With the acquisition of Gaming1, a leading Belgian gaming provider, the International Betting Integrity Association (IBIA) has expanded its global scope and presence.
Gaming1, which is part of the Argent Group, has a broad portfolio focused on the European and American markets, including supermarket and online sports betting brands like Circus and Zamba.
Gaming1’s products will be integrated into the IBIA’s global tracking and warning network, joining a slew of other foreign companies that operate in regulated markets.
Leading name in the regulated betting sector
Khalid Ali, CEO of IBIA said: “I’m very pleased to welcome another leading name in the regulated betting sector into our association, further strengthening IBIA’s position as the largest customer transaction-based integrity monitoring system in the world.
“The inclusion of Gaming1’s diverse range of sports betting brands significantly enhances our monitoring capabilities.”
The IBIA’s members are responsible for nearly half of all licenced commercial gambling operations, or $173 billion in annual betting turnover.
In addition, the organisation will continue its long-standing information-sharing relationships with sports and gaming authorities, using evidence to investigate those engaged in betting-related wrongdoing and representing the industry’s integrity practises to the United Nations, Council of Europe, European Commission, and International Olympic Committee.

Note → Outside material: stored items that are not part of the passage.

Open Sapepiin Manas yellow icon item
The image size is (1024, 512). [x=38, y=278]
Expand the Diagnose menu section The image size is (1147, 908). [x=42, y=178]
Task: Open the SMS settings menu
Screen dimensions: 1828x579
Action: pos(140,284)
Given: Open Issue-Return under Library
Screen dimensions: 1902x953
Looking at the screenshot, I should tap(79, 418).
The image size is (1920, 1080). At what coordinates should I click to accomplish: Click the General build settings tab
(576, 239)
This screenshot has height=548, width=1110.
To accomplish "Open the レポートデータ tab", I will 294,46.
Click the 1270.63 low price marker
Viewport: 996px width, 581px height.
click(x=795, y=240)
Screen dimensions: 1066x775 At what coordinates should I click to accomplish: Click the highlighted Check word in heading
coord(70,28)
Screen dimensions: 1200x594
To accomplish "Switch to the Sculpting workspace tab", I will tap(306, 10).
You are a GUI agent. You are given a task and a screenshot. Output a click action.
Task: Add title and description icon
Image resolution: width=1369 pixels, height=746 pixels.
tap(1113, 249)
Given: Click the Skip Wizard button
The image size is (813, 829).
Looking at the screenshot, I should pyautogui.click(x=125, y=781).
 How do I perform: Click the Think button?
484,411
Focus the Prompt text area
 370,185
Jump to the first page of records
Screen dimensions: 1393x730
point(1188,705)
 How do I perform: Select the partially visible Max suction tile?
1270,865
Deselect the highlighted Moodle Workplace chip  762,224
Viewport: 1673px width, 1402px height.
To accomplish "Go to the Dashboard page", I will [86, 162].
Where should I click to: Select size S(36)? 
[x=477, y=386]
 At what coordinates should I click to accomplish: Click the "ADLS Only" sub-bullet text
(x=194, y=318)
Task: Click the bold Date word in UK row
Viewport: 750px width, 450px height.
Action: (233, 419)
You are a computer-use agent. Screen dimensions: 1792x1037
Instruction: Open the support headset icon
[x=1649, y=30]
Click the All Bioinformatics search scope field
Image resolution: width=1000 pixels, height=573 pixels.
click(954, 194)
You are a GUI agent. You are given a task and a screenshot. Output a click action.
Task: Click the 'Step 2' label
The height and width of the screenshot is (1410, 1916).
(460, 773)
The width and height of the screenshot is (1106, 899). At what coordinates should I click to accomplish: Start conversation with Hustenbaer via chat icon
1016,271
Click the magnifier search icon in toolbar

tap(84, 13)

Sylvain Boniver, COO & Co-Founder of Gaming1 added: “Betting integrity is increasingly becoming a central part of the licensing and regulatory process in markets around the world.
“We believe that it is vital that betting operators work together to harness their unique market data and intelligence gathering capabilities to meet the concerns of regulators and to protect consumers and sports from corruption.
“IBIA, as the leading global body on integrity for regulated operators, is the perfect partner for Gaming1 and the achievement of our market and player protection aims.”
Following the news in February that credibility and corruption risks to betting, as well as sports in general, had risen dramatically during 2020, Gaming1 was integrated.
At the time, Khalid Ali characterised 2020 as a “turbulent year for many sectors, including the betting industry,” citing the COVID-19 pandemic as well as a spike in the number of suspicious warnings, which increased by 48 percent overall and by 25 percent in football alone.
Tennis and football had the most alerts for the year, with 98 and 61, respectively, accounting for 59 percent of all suspicious activity warnings, despite the fact that this was a drop from the previous year’s average, which Ali attributed to the advent of “new sporting tournaments and competitions.”